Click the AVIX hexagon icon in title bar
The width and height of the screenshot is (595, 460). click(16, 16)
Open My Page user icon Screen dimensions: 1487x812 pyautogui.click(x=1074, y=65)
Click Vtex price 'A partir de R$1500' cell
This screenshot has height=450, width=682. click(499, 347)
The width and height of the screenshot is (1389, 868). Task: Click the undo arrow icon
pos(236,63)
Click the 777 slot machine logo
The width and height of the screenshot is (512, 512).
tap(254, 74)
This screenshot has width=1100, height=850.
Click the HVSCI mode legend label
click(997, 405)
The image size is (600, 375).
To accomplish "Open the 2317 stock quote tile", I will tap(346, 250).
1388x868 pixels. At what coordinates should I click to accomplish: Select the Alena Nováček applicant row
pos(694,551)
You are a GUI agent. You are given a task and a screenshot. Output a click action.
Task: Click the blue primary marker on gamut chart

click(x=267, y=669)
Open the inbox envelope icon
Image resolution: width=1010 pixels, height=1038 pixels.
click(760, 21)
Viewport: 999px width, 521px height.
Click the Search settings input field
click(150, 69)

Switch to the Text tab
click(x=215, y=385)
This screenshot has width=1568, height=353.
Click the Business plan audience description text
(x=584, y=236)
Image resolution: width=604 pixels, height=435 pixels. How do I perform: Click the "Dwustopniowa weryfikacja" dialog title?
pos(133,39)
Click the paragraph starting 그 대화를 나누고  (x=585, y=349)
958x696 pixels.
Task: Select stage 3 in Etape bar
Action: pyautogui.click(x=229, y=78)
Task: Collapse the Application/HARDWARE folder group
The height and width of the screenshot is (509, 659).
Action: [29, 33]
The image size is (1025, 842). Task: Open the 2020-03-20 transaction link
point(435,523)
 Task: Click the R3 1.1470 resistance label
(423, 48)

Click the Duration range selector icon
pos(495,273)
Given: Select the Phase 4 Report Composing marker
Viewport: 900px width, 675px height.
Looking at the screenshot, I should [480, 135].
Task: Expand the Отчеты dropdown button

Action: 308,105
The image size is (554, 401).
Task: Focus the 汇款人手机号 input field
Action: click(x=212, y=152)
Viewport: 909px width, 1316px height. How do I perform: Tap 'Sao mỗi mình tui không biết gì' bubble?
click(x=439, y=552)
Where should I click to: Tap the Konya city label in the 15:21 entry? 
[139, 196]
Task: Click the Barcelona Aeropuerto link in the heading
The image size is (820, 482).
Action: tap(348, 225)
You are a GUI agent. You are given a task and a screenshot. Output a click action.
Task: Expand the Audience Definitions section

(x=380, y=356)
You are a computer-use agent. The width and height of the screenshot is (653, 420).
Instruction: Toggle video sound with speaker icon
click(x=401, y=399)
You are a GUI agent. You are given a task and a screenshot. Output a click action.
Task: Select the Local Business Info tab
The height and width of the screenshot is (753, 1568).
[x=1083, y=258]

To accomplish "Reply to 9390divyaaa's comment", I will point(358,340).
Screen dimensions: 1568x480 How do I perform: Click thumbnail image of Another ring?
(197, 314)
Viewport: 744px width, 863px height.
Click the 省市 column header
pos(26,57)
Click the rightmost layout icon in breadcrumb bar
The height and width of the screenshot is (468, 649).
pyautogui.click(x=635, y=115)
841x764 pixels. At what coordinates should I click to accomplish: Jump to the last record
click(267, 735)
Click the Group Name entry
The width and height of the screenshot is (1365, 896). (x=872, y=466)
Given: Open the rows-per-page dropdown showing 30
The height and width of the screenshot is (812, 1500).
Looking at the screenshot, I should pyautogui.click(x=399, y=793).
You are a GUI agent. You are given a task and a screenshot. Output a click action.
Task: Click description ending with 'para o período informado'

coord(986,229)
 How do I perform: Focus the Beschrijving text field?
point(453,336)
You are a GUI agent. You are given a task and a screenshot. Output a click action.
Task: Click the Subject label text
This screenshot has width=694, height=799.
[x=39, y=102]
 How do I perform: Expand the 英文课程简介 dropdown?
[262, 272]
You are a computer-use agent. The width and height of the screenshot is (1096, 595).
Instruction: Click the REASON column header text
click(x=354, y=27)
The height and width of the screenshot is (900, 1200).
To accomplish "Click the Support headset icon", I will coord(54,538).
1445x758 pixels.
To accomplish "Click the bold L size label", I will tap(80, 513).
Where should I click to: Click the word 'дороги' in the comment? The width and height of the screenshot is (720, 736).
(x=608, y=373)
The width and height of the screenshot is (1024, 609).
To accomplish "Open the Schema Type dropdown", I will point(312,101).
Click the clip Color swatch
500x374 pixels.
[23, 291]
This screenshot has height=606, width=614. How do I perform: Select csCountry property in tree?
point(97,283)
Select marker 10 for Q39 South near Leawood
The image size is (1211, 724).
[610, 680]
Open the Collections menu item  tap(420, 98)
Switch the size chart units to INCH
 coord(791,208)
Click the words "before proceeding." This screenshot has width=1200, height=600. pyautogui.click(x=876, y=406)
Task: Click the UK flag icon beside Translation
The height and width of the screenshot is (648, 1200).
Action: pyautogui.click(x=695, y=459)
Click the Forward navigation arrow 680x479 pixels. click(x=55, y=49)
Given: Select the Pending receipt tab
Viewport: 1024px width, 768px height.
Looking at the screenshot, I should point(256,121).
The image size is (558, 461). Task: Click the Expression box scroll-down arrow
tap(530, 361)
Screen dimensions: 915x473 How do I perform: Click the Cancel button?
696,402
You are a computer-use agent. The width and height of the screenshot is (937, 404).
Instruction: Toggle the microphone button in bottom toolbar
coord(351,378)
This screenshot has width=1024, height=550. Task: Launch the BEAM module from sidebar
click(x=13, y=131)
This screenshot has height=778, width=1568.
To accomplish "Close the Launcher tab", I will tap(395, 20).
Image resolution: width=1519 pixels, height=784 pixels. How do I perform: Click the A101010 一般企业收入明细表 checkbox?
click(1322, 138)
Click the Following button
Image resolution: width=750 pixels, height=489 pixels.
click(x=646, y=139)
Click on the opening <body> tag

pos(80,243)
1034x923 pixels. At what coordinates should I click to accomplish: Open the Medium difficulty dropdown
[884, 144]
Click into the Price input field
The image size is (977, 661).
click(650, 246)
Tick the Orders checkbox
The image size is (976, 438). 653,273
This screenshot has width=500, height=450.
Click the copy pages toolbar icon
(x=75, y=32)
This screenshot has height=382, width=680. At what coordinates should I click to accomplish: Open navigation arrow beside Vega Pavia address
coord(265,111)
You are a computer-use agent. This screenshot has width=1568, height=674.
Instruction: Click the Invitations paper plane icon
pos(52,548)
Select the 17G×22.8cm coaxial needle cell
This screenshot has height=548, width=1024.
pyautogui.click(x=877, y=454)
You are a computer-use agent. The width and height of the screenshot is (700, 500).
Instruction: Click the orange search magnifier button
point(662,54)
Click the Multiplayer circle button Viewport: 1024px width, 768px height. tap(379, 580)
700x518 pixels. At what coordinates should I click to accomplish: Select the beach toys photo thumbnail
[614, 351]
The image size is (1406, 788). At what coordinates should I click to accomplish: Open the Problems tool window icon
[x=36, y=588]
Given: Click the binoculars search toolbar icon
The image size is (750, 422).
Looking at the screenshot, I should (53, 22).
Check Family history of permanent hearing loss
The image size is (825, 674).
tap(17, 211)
____________________
### Exercise instructions
Scan the listing above and tally the lines that include the string "computer". Write the total and nothing more.

### Reply to the exercise
5